Another federal budget mess looms

Many conservatives and liberals agree on one Washington phenomenon: The budgets emerging from Congress under the Bush administration are a mess.

"Bush is the second-most fiscally irresponsible president ever," says Richard Kogan, a budget expert at the Center on Budget and Policy Priorities, a liberal Washington think tank. (The worst, by his measure, was Ronald Reagan.)

At the libertarian CATO Institute, budget expert Steven Slivinski refers to the "Grand Old Spending Party": "President Bush has presided over the largest overall increase in inflation-adjusted federal spending since Lyndon B. Johnson," he writes in a policy analysis.

In other words, the two, politically far apart, agree that Republicans have not walked their talk of "fiscal discipline."
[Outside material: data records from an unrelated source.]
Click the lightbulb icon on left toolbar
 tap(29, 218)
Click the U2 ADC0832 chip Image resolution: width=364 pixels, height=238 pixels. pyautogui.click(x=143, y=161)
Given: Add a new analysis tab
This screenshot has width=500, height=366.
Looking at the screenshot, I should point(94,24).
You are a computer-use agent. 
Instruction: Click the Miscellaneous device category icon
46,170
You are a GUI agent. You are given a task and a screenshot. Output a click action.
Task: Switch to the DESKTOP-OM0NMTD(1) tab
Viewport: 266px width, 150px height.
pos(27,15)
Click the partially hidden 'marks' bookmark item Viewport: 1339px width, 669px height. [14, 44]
The fiscal year 2006 ends Saturday. Members of Congress hope to head to the hustings Friday. In theory, by then Congress should have passed all 13 appropriations bills for fiscal 2007. But at this writing, only two – for defense and for Homeland Security – are thought to have a chance of passage.

Those not dealt with in the next several days are likely to be considered in a postelection congressional session in November. It's been speculated, though, that a stopgap continuing resolution will be passed to provide the federal government with enough money to keep going until a new Congress convenes next year.
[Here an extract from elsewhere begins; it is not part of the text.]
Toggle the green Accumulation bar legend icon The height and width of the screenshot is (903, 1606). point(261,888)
It has become common for Congress not to pass all appropriations legislation before a fiscal year starts – relying on a continuing resolution to pay the bills. Spending disagreements and deadline bargaining cause frequent delays.

Democrats are chuckling at the situation today. Republicans, supposedly organized and parsimonious, control both houses of Congress plus the White House. But there's no budget yet.
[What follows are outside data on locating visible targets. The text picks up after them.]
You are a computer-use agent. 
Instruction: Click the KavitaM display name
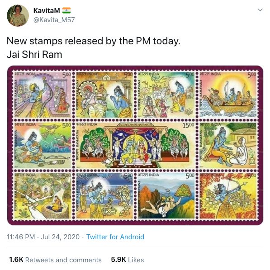coord(47,11)
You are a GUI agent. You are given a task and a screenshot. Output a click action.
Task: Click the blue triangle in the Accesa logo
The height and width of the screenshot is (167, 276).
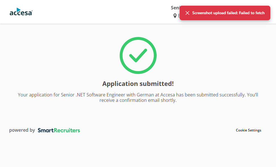[x=19, y=10]
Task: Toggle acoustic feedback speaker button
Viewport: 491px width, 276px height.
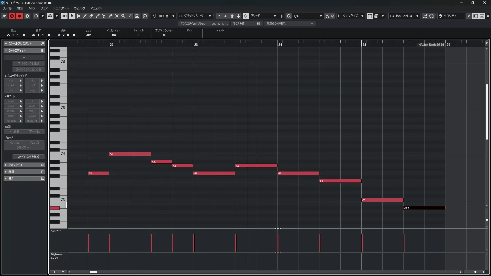Action: click(64, 16)
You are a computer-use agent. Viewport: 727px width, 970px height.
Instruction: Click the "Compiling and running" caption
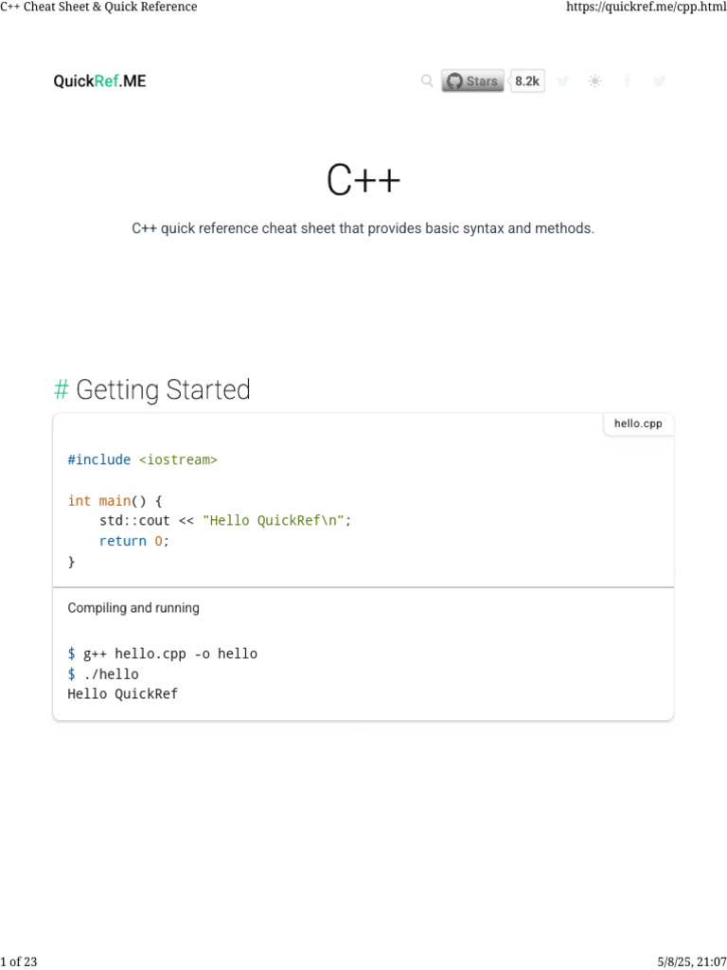(133, 608)
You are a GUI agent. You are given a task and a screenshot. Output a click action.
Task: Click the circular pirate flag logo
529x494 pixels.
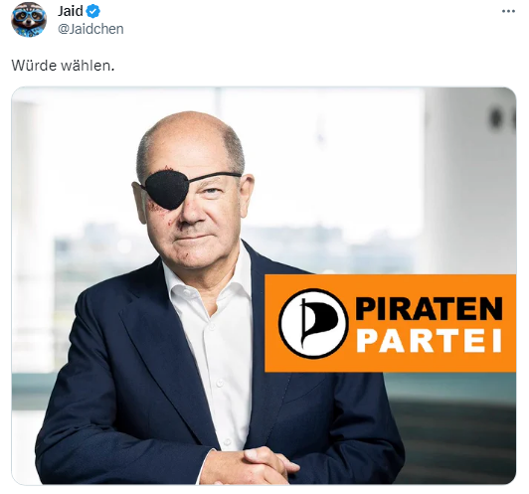313,323
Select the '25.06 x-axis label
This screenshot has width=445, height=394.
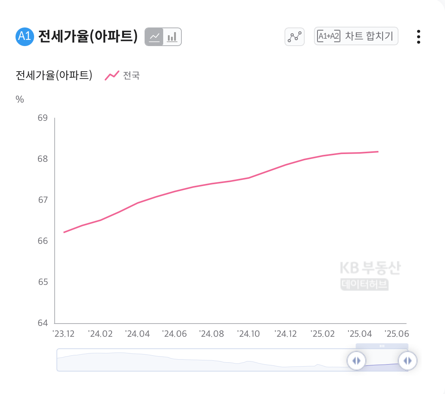(x=398, y=334)
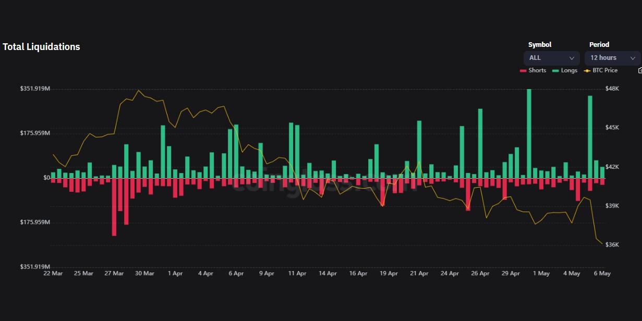This screenshot has width=642, height=321.
Task: Click the Total Liquidations chart title
Action: [x=41, y=47]
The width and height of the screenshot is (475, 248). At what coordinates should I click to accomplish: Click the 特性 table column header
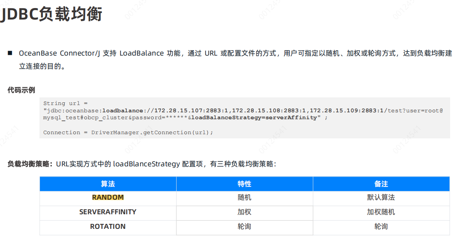tap(244, 184)
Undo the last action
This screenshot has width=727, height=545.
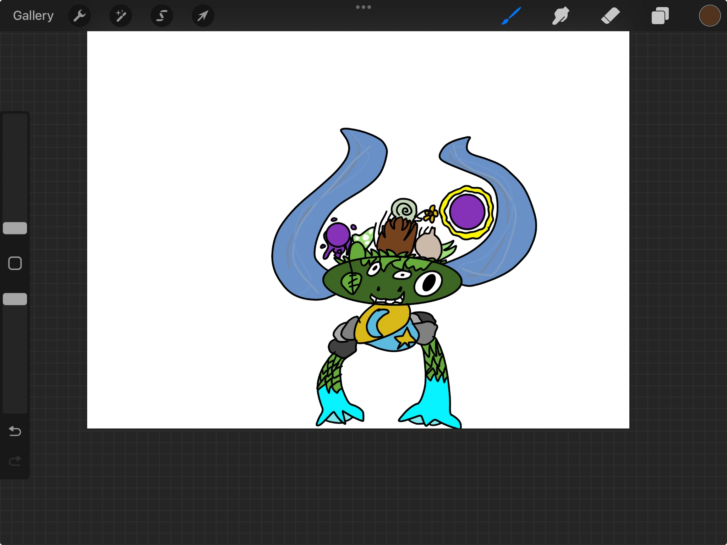click(15, 431)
Stan Collender, a veteran budget observer, offers this explanation: "The White House and congressional Republicans have obviously realized that 'cutting spending' won't work as a political strategy." What is different this time, he holds, is that the Republican leadership has consciously decided not to force action on the appropriations bills.

Congressional procedures, even the veto in the Senate, are not a real impediment to making budget cuts, Mr. Collender maintains. But the conservative Republican leadership knows that Democrats and a small group of moderate Republicans could combine at this pre-election stage to block some cuts in discretionary spending, say, on social programs. After the election, such cuts become more politically feasible for moderate Republicans, perhaps even if defeated. So it's expedient to put off these votes for now.

When it comes to allocating blame for the budget mess, conservatives and liberals differ.

Mr. Kogan largely blames the tax cuts endorsed by the Bush administration. Minus them, the 2006 budget would be in balance. Instead, the deficit is expected to run somewhere around $260 billion this fiscal year. It's likely to grow in coming years – unless some tax cuts die.

What bothers Kogan is that the economic burden represented by Uncle Sam's debt has seriously deteriorated by one measure. Outstanding federal debt held by the public has climbed as a ratio of the nation's gross domestic product (GDP) from 26 percent when Bush took office to 37 or 38 percent now.

As a result, interest on that federal debt is the fastest-growing major expense category in the budget. About 40 percent of federal debt rolls over each year, and rising interest rates make new and rolled-over debt more costly.

Under Reagan, who tried to shrink government by starving it of tax revenues, this debt-GDP ratio deteriorated even faster. It rose from 26 percent at the start of his eight years to almost 50 percent at the end. Reagan was "the most profligate" of the presidents, says Kogan.

Nor does the rising cost of the Iraq war give Bush an excuse, Kogan says. That war is cheap compared to the Korean War or the Vietnam War during the times of Presidents Eisenhower and Johnson. Yet during their presidencies the debt-GDP ratio hardly changed.

But while liberals want to maintain revenues for social programs, conservatives are "aghast," writes Michael Franc, vice president of the Heritage Foundation in Washington, at "the way supposedly conservative lawmakers have spent money." His comments were in Human Events, a conservative magazine.

Federal spending grew by 33 percent during Bush's first term. Outlays were $1.86 trillion in 2001 and about $2.7 trillion in the fiscal year ending this month.

Conservatives can list hundreds of programs they want trimmed or eliminated.

The budget's long-term outlook looks even worse. "Incredibly worrisome," says Adam Hughes, an economist with OMB Watch, a Washington budget observer. "The country is headed toward a fiscal crisis."